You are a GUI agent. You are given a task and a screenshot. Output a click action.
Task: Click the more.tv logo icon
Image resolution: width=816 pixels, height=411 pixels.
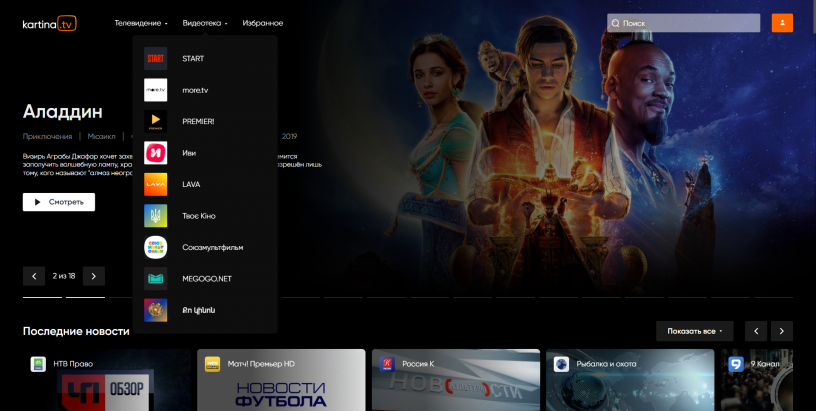[155, 90]
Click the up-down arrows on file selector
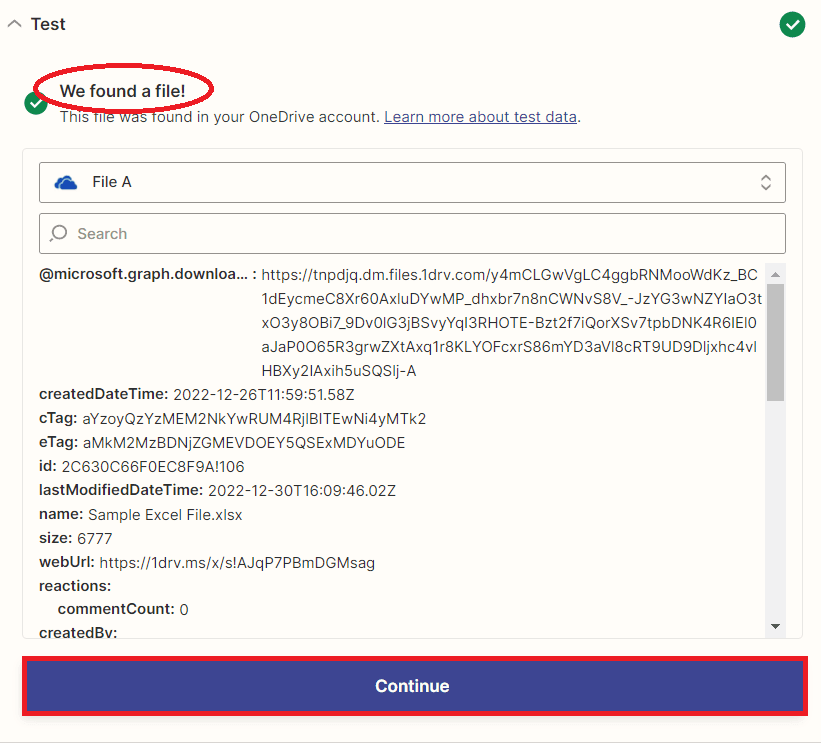Viewport: 821px width, 743px height. point(765,182)
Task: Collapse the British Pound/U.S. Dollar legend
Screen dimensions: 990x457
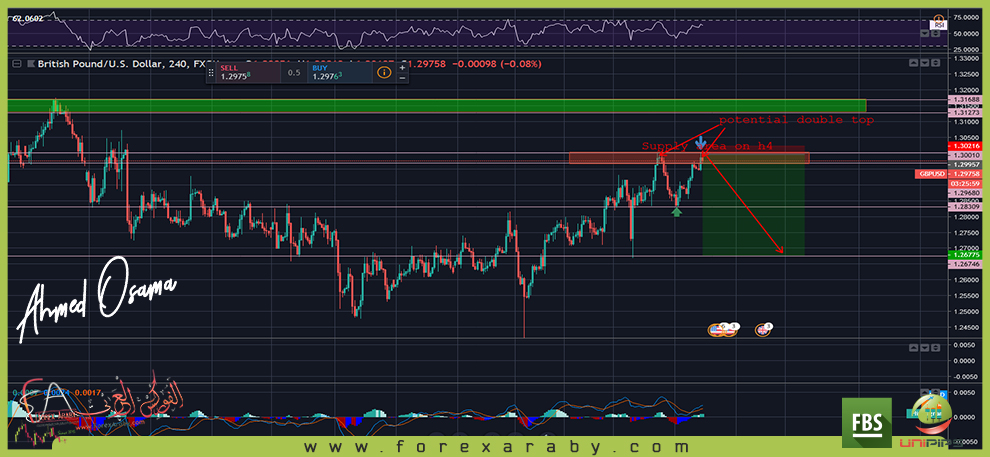Action: (17, 64)
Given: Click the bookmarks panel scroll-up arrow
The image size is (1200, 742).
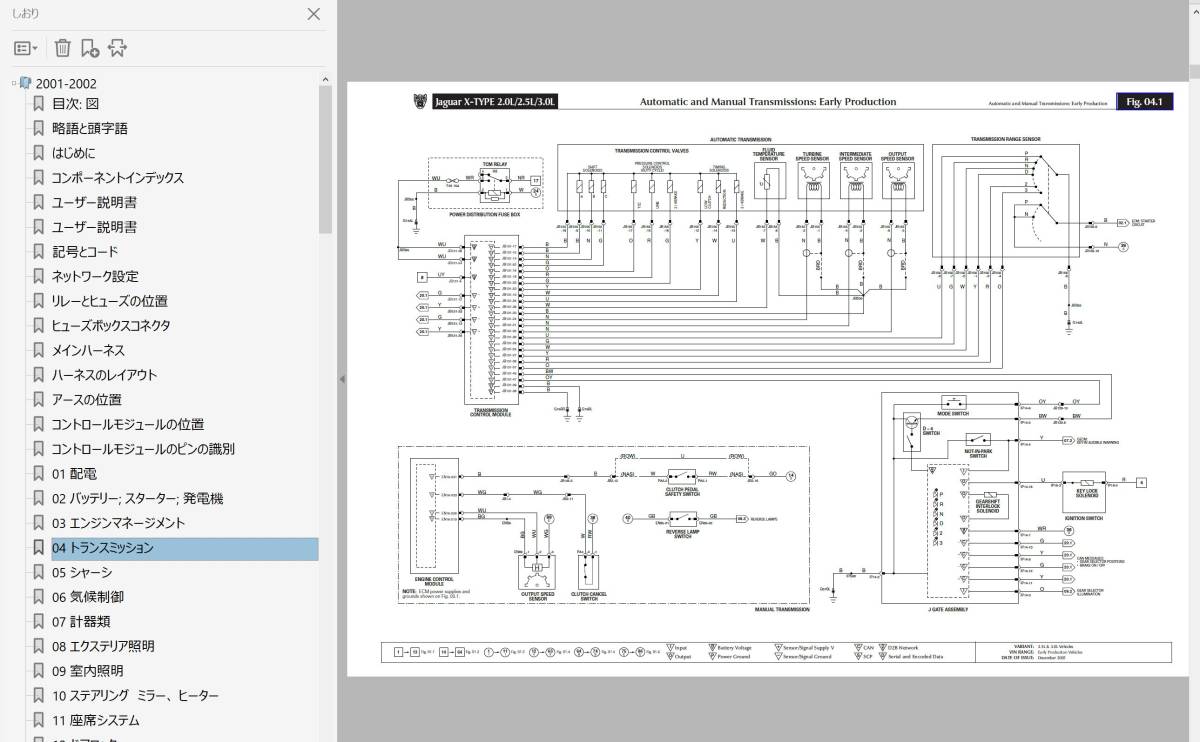Looking at the screenshot, I should click(x=325, y=78).
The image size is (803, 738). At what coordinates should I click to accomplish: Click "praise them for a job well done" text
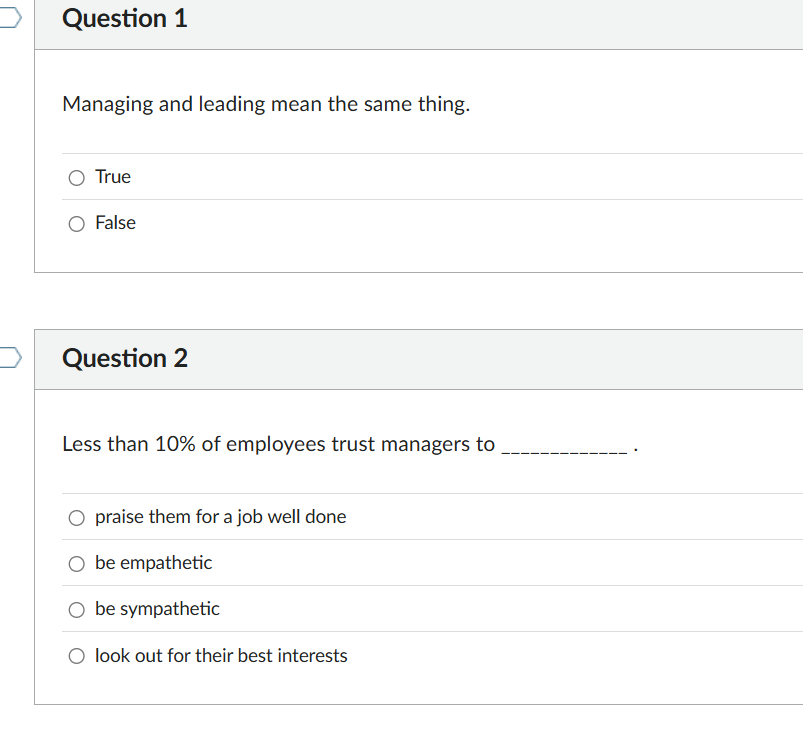(220, 517)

☆ ☆ ☆ ☆ ☆

EXERCISE: Leave the pictures out. Transcribe exactly the lines from the one with "Click the up-down arrows on file selector" through the end of the records.

FINISHED EXERCISE:
Click the up-down arrows on file selector
Viewport: 821px width, 743px height. point(765,182)
Task: Collapse the British Pound/U.S. Dollar legend
Screen dimensions: 990x457
Action: (17, 64)
Given: Click the bookmarks panel scroll-up arrow
The image size is (1200, 742).
Looking at the screenshot, I should click(x=325, y=78).
The image size is (803, 738). At what coordinates should I click to accomplish: Click "praise them for a job well done" text
(220, 517)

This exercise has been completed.